Brief:
Pictures are not repeated. Every line from the beginning of the entries through the one with "You are a GUI" is restated exactly.

Records contained in a dataset

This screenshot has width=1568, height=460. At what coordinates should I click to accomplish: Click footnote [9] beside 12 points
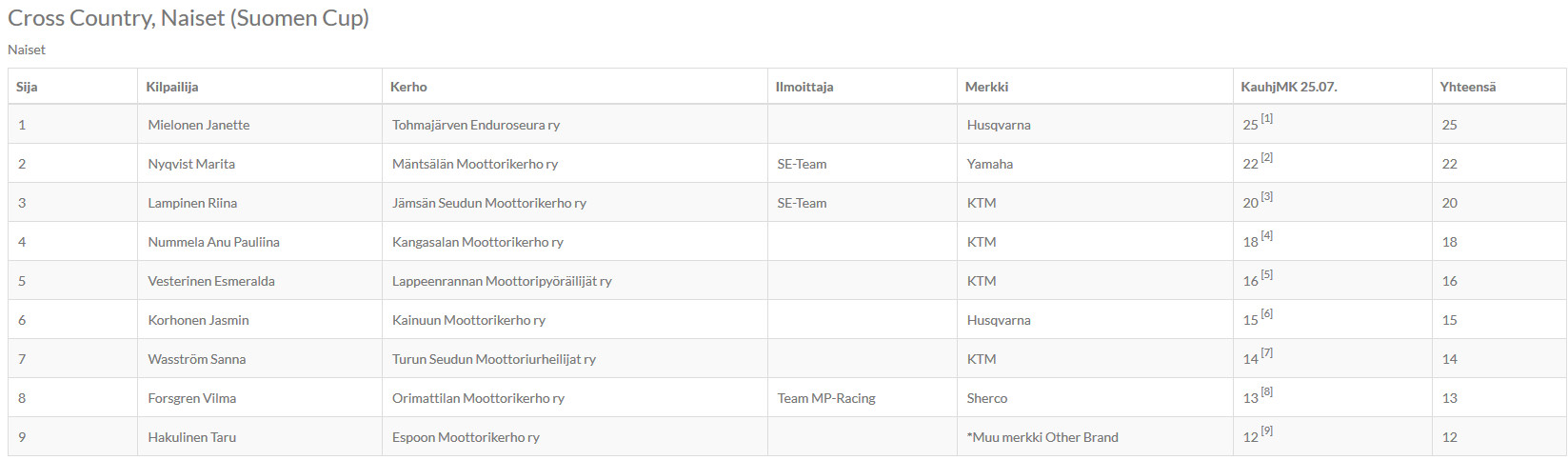[1267, 431]
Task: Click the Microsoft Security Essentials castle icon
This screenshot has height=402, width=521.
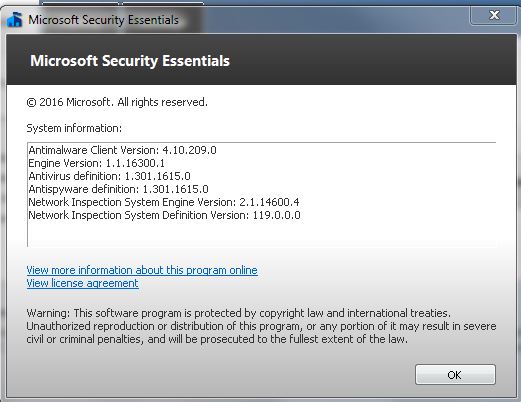Action: click(15, 20)
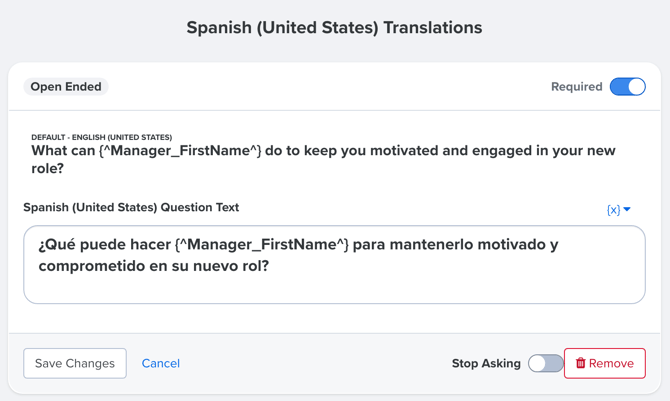Click the Required label text
Viewport: 670px width, 401px height.
point(576,87)
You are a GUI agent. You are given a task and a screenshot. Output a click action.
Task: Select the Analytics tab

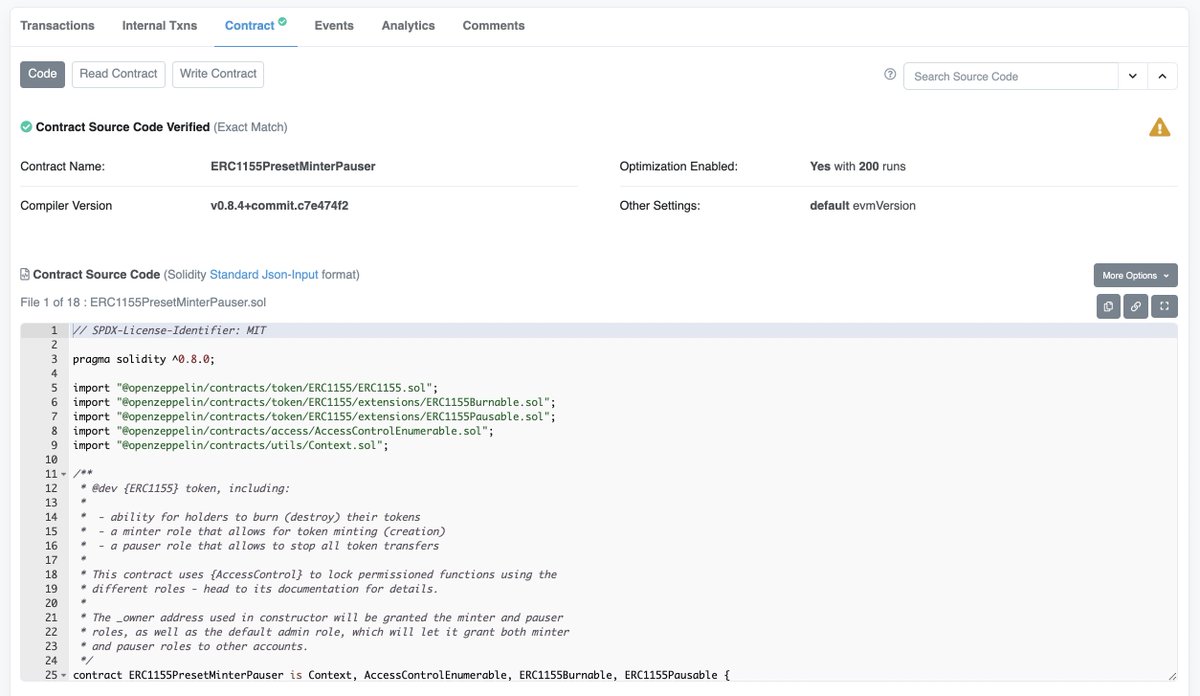point(408,25)
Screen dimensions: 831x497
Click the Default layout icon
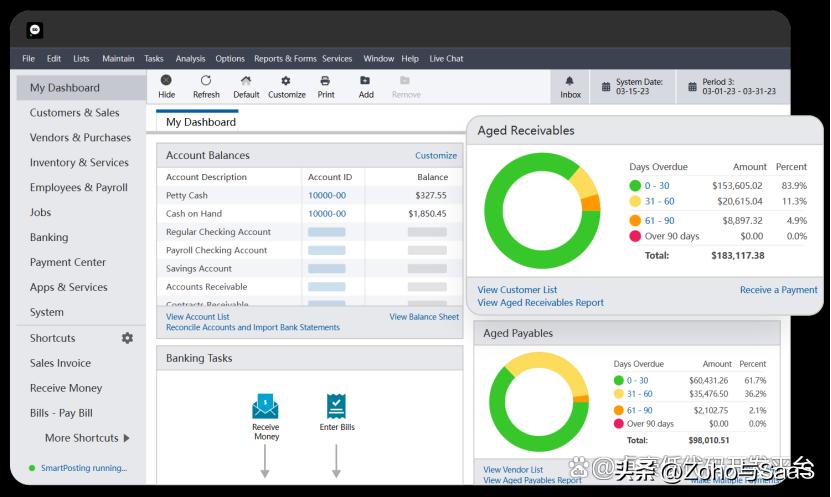tap(246, 81)
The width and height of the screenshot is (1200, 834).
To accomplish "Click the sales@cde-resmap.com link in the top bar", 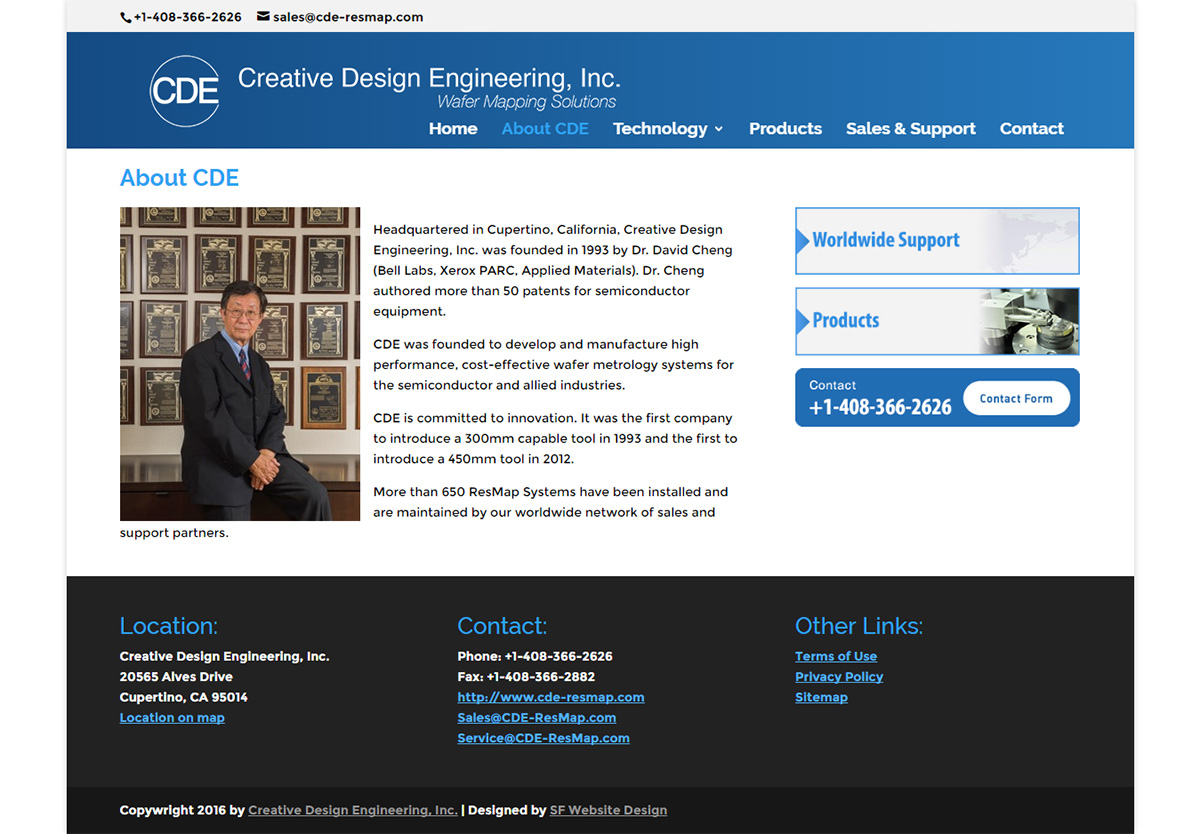I will point(347,16).
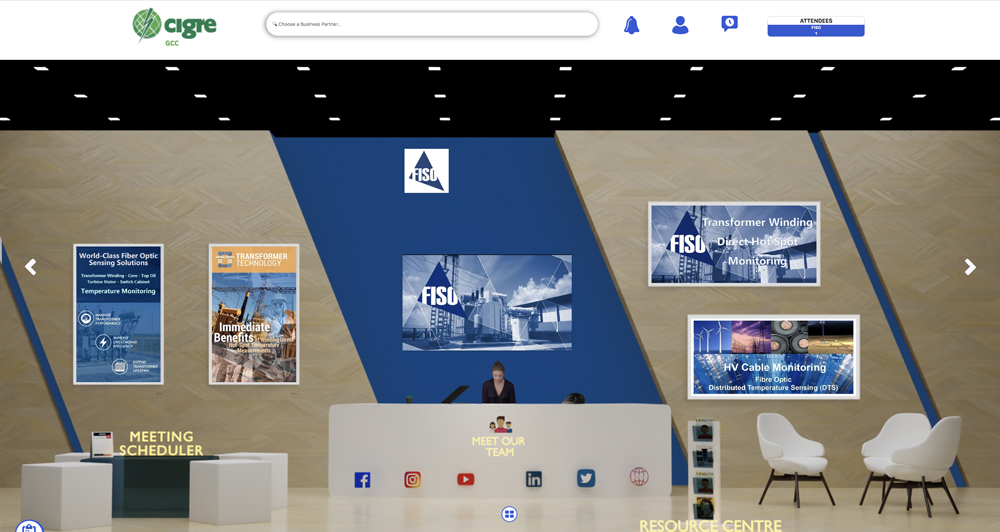This screenshot has width=1000, height=532.
Task: Click the grid menu icon at bottom
Action: (509, 514)
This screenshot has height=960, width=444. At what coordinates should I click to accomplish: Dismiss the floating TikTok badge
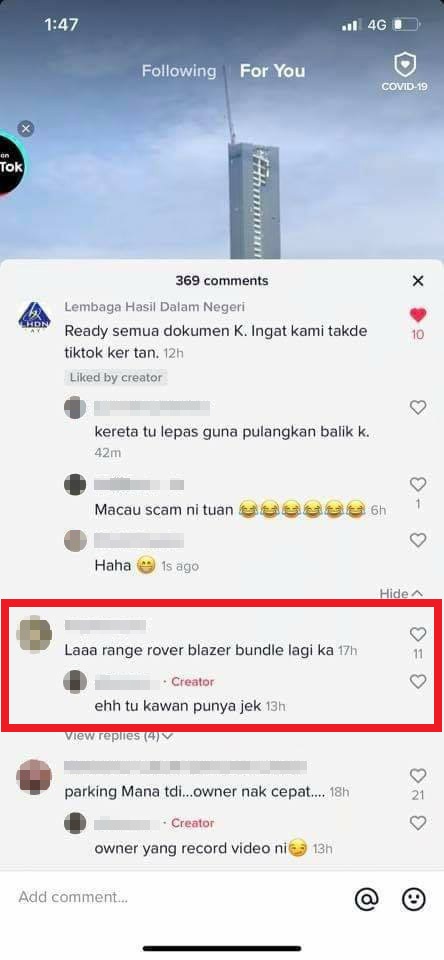25,129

Answer to the problem:
This screenshot has width=1568, height=460. At what coordinates should I click to accomplish: Click footnote [9] beside 12 points
[1267, 431]
Task: Click the Microsoft Security Essentials castle icon
This screenshot has height=402, width=521.
Action: click(15, 20)
Click the Required label text
Viewport: 670px width, 401px height.
point(576,87)
You are a GUI agent. You are given a task and a screenshot. Output a click action.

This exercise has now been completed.